Study Finds Web-based Interventions Help to Change Perspectives

Providing parents accurate clinical information about vaccines through a website, and providing access to vaccine experts can help improve parents’ attitudes about vaccinating their children, according to a Kaiser Permanente study published Sunday in the American Journal of Preventive Medicine.

The 1,093 study participants, who were recruited during pregnancy, were randomly assigned to one of three study groups: website with vaccine information and interactive social media components (or VSM); website with vaccine information only (or VI); or usual care only (UC).

The study team created a website that presented easy-to-understand information on the risks and benefits of vaccination, recommended vaccination schedules, vaccine ingredients and vaccine laws.

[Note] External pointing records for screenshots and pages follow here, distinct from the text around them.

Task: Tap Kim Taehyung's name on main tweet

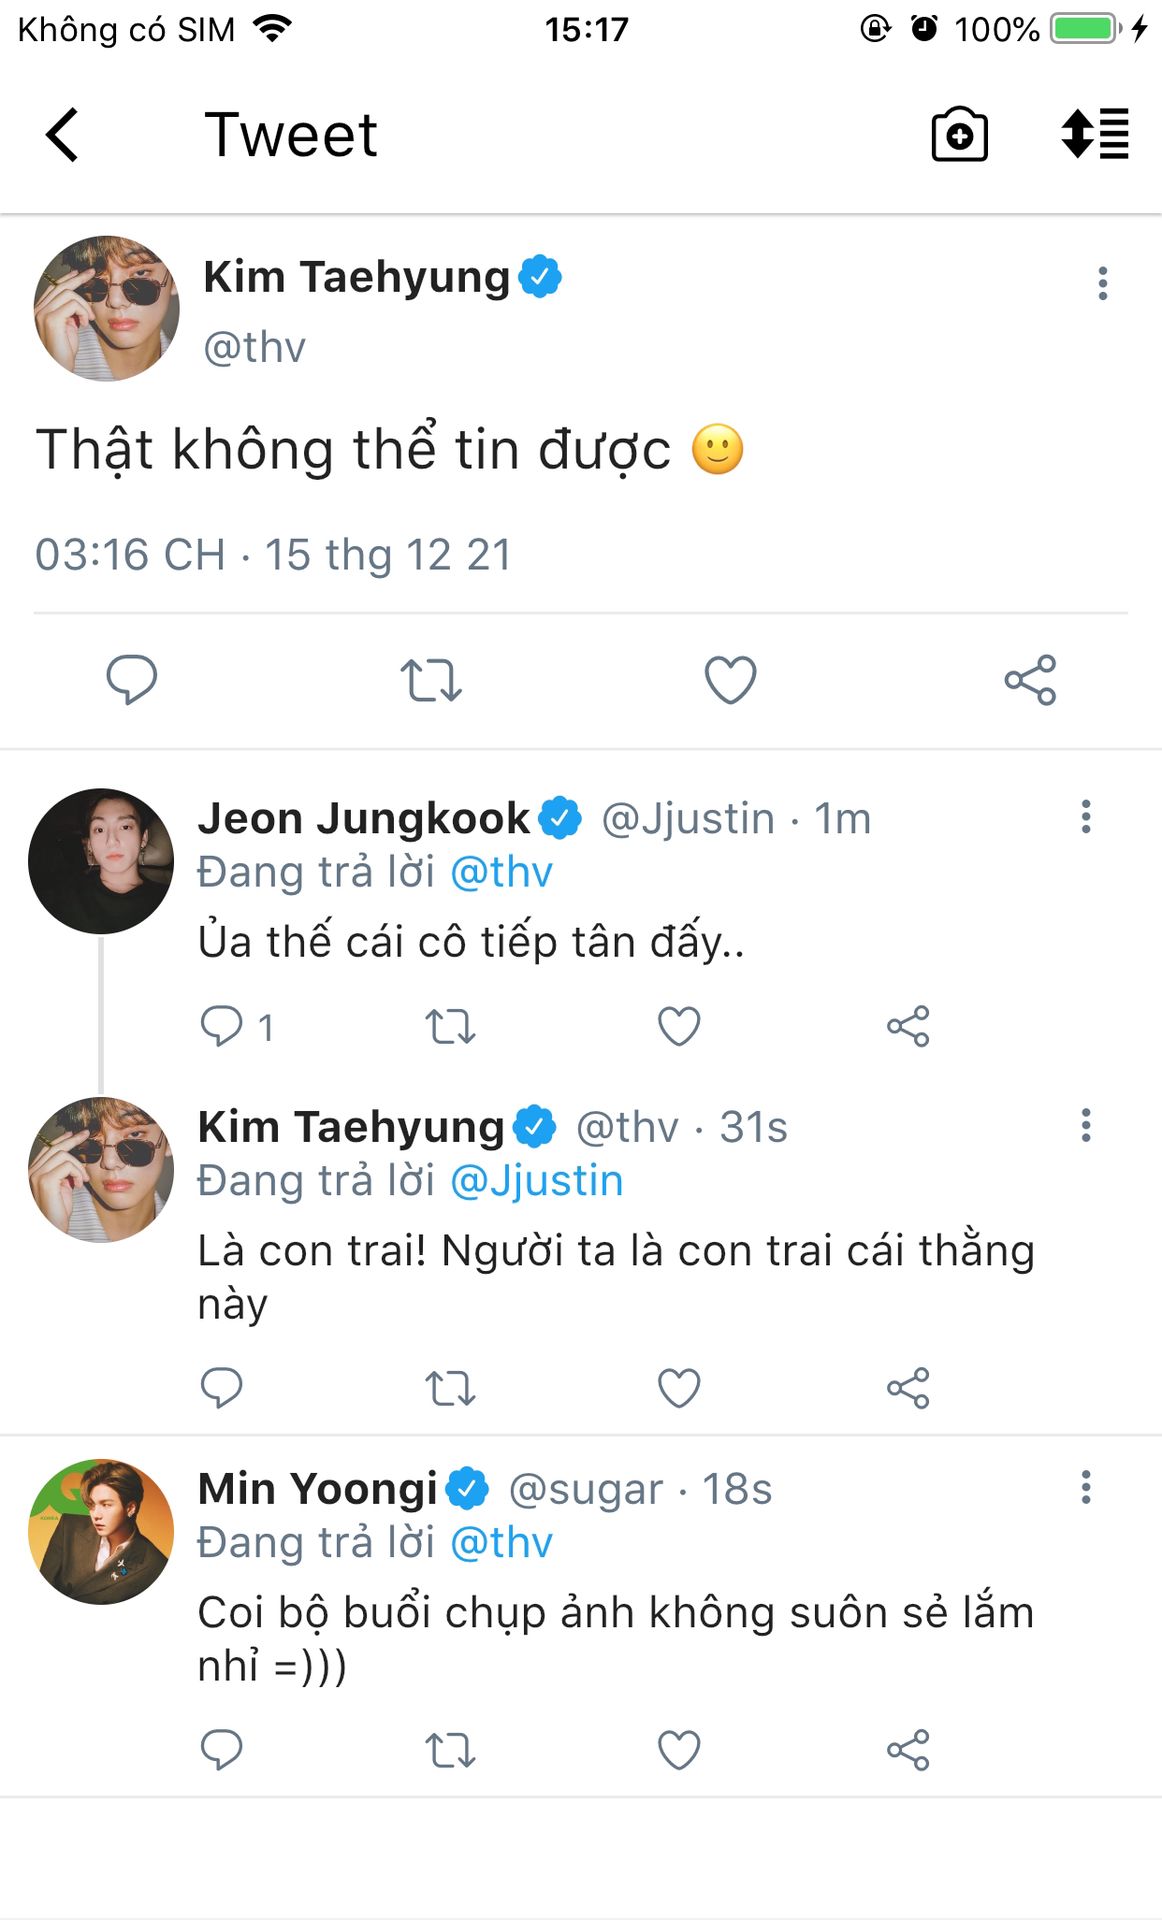Action: click(356, 277)
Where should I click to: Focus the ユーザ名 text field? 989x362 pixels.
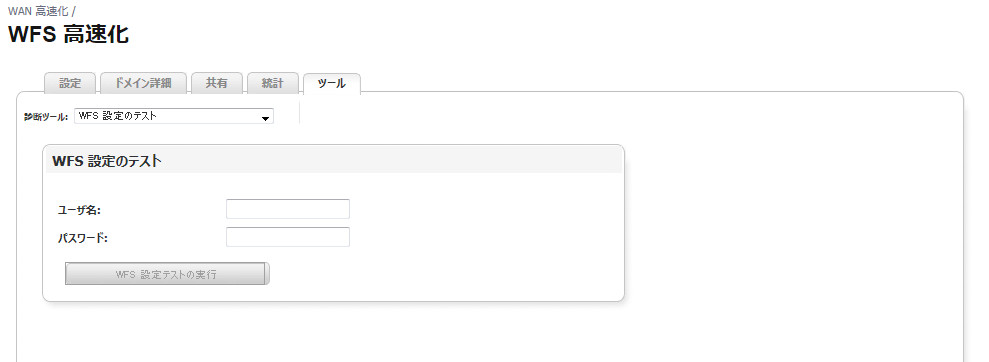pyautogui.click(x=288, y=209)
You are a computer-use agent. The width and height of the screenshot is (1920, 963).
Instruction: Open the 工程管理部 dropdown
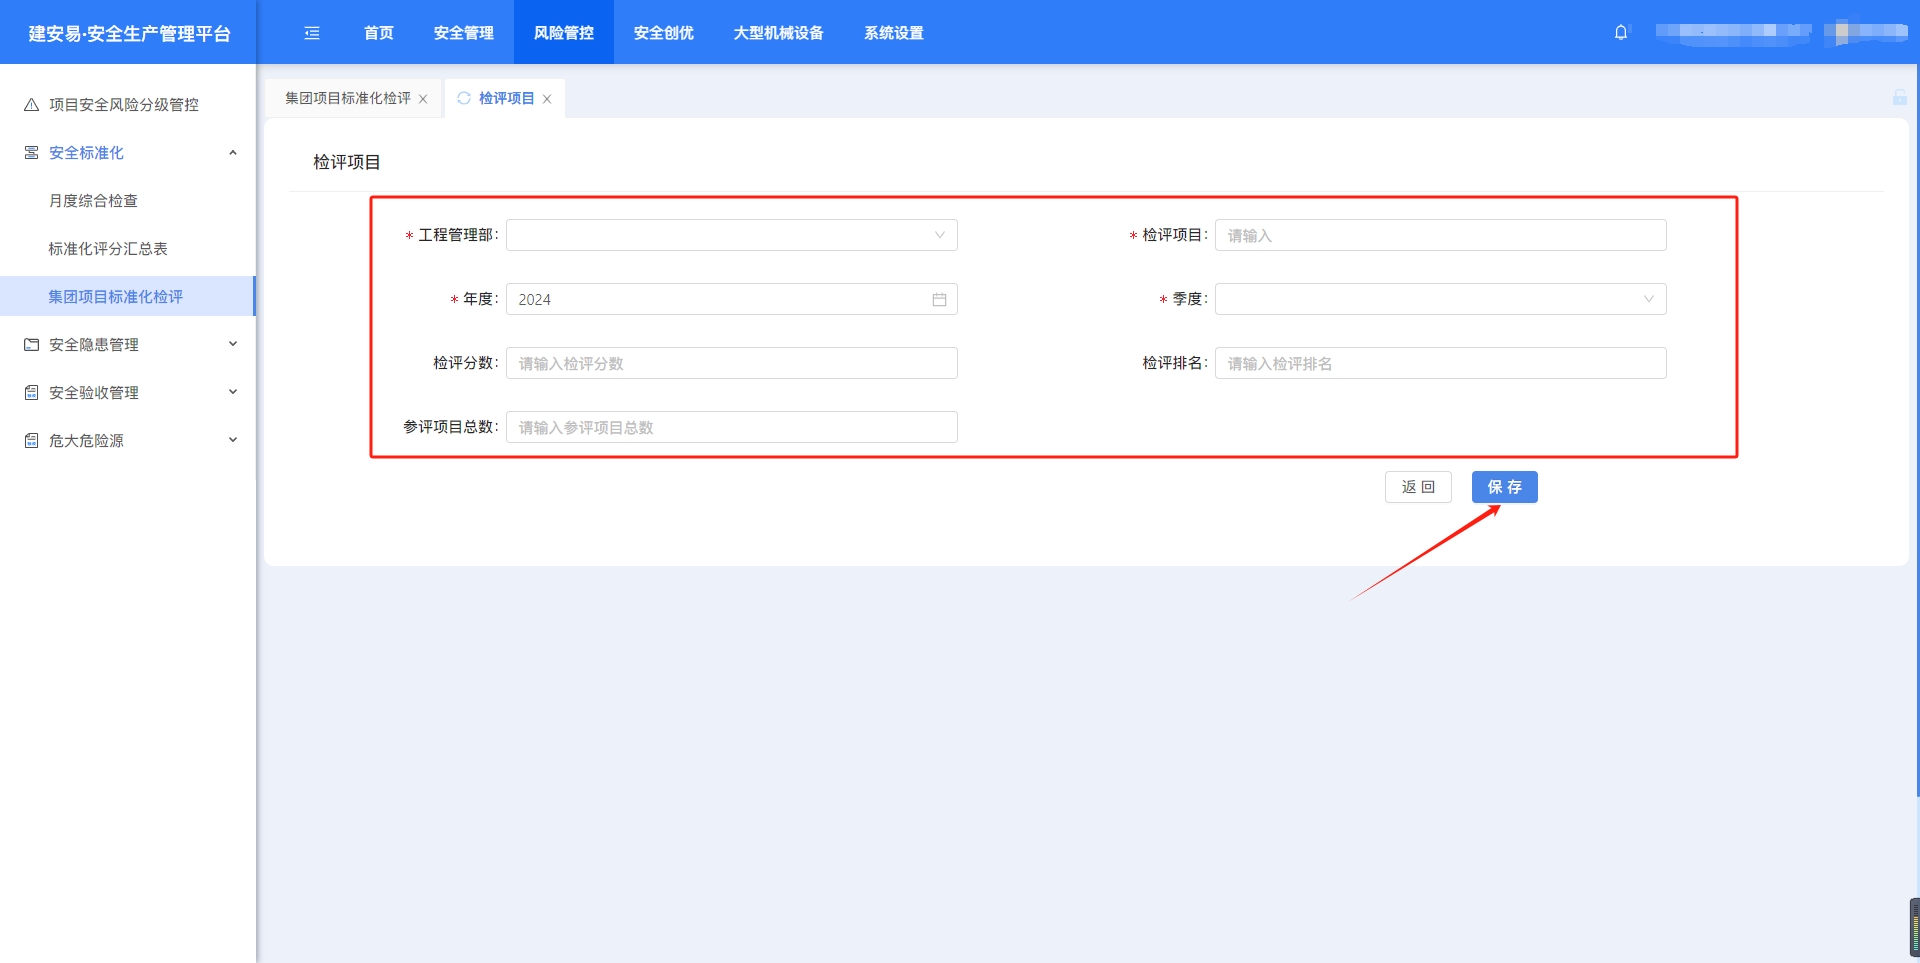(x=731, y=235)
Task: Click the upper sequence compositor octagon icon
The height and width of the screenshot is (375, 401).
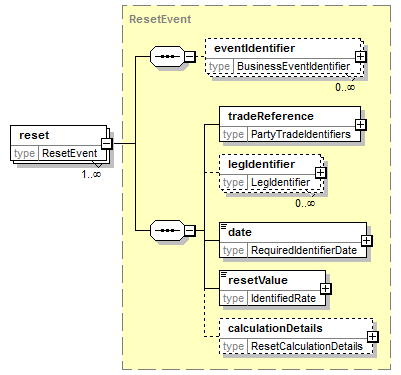Action: click(x=167, y=57)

The investigators also built an interactive social media component within the website that included an expert-moderated blog, discussion forum, chat room and an “Ask a Question” portal where parents could ask experts questions about vaccines.

“It is certainly understandable that some parents have concerns about vaccinating their children because there is a lot of misinformation out there, especially on social media platforms. It is clear there is a need to address parents’ concerns in a convenient, user-friendly forum that they trust,” said Matthew F. Daley, MD, senior investigator at the Kaiser Permanente Colorado Institute for Health Research.

Parents were given a survey to assess their vaccine-related attitudes at three points:

  • At enrollment in the study
  • When their child was 3-5 months old
  • When their child was 12-15 months old

Among the 1,093 study participants, 945 parents completed all three surveys. When comparing the first survey given during pregnancy to the second survey given when their children were 3-5 months of age, parents who were hesitant about vaccinations in the VSM and VI arms reported a significant improvement in attitudes about the benefits of vaccines compared to parents in usual care.

When comparing those parents’ responses in the first survey to the last survey given when their children were 12-15 months of age, the VSM and VI arms again showed a significant reduction in parental concerns about vaccination risks compared to usual care. No effect was observed among parents who were not hesitant about vaccinations at baseline.

This study was funded by the Agency for Healthcare Research and Quality and conducted by researchers at the Kaiser Permanente Colorado Institute for Health Research.

Additional study authors include: Komal J Narwaney, MPH, PhD, Jo Ann Shoup, PhD, Nicole M Wagner, MPH, and Jason M Glanz, PhD.